■ **Exercise**
In the records below, find the line holding "The width and height of the screenshot is (325, 444)." and the line holding "Given: Click the Undo green arrow icon". Set down both, with every line between them, exactly.

■ **Data excerpts**
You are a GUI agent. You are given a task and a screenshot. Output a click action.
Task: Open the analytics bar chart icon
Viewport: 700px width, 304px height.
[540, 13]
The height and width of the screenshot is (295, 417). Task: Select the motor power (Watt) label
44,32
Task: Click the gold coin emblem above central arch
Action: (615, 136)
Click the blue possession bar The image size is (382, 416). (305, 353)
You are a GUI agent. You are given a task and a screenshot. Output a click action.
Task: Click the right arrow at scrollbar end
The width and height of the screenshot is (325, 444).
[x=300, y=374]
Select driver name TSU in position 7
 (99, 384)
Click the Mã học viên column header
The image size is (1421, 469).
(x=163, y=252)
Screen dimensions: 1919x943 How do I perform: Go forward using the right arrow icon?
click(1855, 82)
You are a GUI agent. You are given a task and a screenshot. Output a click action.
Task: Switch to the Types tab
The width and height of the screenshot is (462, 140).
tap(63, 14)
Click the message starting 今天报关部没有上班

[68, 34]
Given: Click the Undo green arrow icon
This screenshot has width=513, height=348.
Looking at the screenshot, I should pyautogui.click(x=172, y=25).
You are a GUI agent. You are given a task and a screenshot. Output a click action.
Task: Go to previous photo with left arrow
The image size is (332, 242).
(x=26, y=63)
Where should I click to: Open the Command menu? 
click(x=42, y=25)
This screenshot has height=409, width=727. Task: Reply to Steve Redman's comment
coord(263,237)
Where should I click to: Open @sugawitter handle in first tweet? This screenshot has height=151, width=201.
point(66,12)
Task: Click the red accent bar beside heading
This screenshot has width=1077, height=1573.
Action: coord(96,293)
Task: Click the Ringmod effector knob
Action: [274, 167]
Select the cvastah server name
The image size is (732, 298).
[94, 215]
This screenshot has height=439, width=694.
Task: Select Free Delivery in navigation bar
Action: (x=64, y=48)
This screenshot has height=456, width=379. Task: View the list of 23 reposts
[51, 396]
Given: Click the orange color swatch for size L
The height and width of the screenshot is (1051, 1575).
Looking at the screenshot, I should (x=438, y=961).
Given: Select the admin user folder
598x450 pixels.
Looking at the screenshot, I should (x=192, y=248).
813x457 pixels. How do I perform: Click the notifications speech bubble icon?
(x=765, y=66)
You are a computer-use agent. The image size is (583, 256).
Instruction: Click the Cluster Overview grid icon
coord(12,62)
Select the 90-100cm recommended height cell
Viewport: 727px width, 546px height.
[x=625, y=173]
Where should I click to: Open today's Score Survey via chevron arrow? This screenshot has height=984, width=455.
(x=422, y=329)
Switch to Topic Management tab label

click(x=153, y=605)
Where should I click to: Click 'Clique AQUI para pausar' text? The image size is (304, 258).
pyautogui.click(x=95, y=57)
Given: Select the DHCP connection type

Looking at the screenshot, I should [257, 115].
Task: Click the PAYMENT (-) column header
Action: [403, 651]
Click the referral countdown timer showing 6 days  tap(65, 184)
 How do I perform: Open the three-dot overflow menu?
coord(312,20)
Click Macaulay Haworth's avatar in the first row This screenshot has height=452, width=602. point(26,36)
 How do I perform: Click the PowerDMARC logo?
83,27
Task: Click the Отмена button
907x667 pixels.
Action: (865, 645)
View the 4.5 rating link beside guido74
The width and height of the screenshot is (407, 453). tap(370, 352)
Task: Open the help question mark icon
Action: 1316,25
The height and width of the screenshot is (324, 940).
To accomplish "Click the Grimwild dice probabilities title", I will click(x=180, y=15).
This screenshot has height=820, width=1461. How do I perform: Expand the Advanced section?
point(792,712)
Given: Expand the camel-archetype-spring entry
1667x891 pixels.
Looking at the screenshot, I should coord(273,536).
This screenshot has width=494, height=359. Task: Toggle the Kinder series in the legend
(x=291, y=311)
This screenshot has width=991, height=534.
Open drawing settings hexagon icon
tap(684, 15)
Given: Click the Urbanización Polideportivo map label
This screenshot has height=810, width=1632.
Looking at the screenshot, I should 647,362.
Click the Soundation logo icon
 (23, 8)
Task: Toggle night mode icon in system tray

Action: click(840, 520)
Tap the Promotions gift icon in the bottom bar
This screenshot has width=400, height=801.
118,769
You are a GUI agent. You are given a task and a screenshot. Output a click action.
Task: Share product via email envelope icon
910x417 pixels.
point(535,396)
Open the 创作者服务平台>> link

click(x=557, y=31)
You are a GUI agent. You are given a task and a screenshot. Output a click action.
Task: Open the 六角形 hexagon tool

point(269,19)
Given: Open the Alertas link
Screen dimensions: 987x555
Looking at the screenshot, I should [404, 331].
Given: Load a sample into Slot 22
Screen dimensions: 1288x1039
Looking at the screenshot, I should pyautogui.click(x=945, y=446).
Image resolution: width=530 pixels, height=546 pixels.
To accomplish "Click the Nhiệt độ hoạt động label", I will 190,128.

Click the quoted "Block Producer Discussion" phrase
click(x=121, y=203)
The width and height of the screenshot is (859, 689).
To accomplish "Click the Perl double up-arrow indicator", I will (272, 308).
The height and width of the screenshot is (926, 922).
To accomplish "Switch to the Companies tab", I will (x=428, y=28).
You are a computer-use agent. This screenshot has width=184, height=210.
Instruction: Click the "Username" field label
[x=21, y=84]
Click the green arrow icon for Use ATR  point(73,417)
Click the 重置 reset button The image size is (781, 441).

■ **Written answer**
The width and height of the screenshot is (325, 444).
[x=300, y=374]
Select driver name TSU in position 7
 (99, 384)
Click the Mã học viên column header
The image size is (1421, 469).
(x=163, y=252)
Screen dimensions: 1919x943 How do I perform: Go forward using the right arrow icon?
click(1855, 82)
You are a GUI agent. You are given a task and a screenshot. Output a click action.
Task: Switch to the Types tab
The width and height of the screenshot is (462, 140).
tap(63, 14)
Click the message starting 今天报关部没有上班

[68, 34]
Given: Click the Undo green arrow icon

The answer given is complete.